Près de deux semaines après l’inondation la plus dévastatrice de ce siècle dans la région de Valence, l’Espagne dénombre ses victimes. D’après les autorités, 222 personnes ont perdu la vie et une cinquantaine demeurent portées disparues. Cette tragédie humanitaire est comparable à celle survenue au centre de l’Europe (Allemagne, Belgique, Pays-Bas, Luxembourg) en juillet 2021, qui avait entraîné 220 décès.
Des pluies torrentielles, ayant par endroits atteint 500 litres par mètre carré en une journée, ont ravagé la région de Valence. La Rambla del Poyo, une petite rivière de la région, illustre particulièrement la gravité des événements.
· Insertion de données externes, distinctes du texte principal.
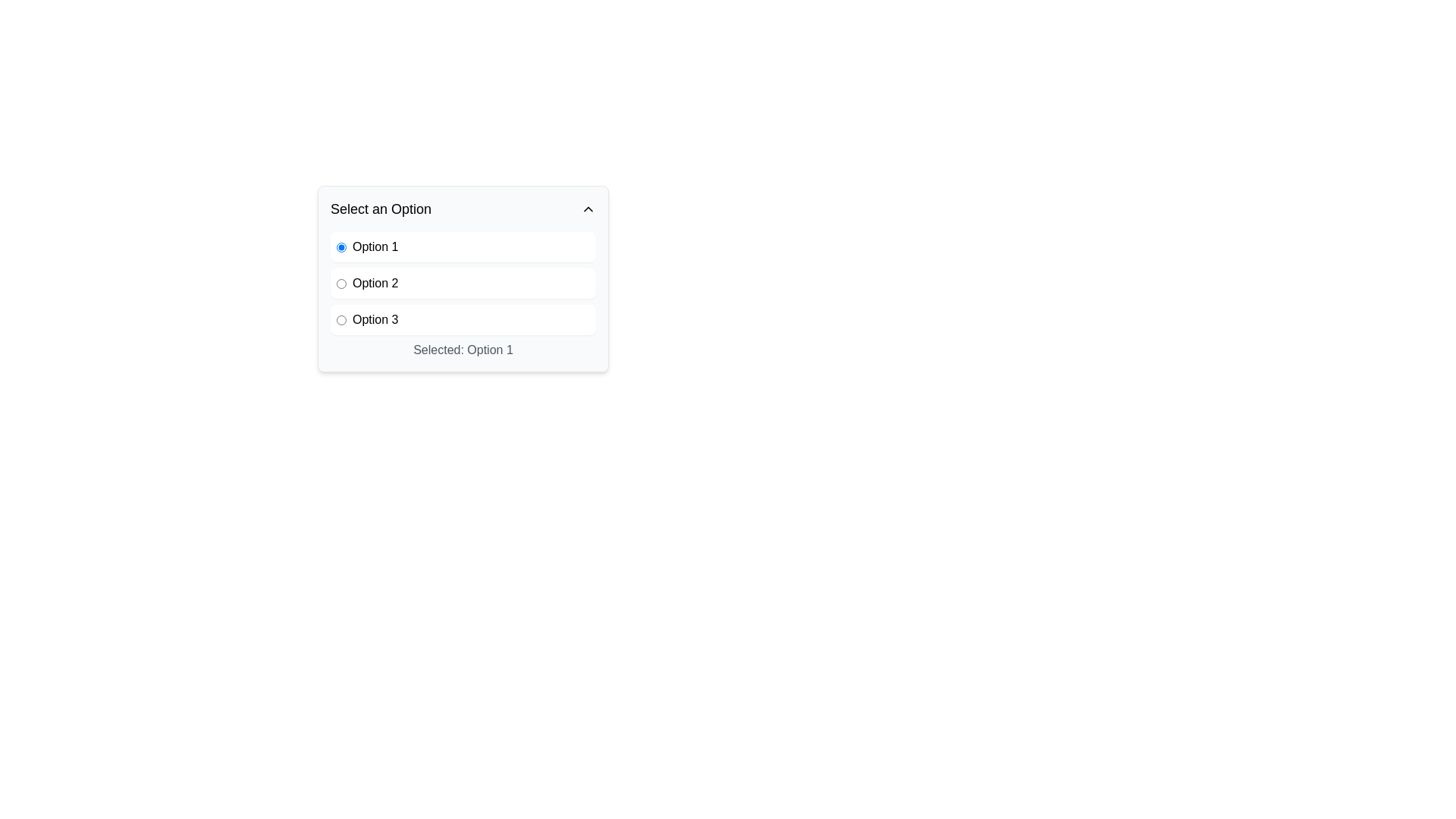  What do you see at coordinates (462, 284) in the screenshot?
I see `the radio button labeled 'Option 2'` at bounding box center [462, 284].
La Confédération hydrographique de Júcar (CHJ) a rapporté que son débit a explosé en quelques heures, durant l’après-midi du 29 octobre.
Ce cours d’eau, qui traverse plusieurs communes touchées et est généralement à sec, a franchi à 17 h 25 le seuil de sécurité de 150 mètres cubes par seconde. À 18 h 05, il a atteint 993 m³/s et à 18 h 55, 2 283 m³/s. C’était la dernière mesure, le capteur ayant été emporté par les flots.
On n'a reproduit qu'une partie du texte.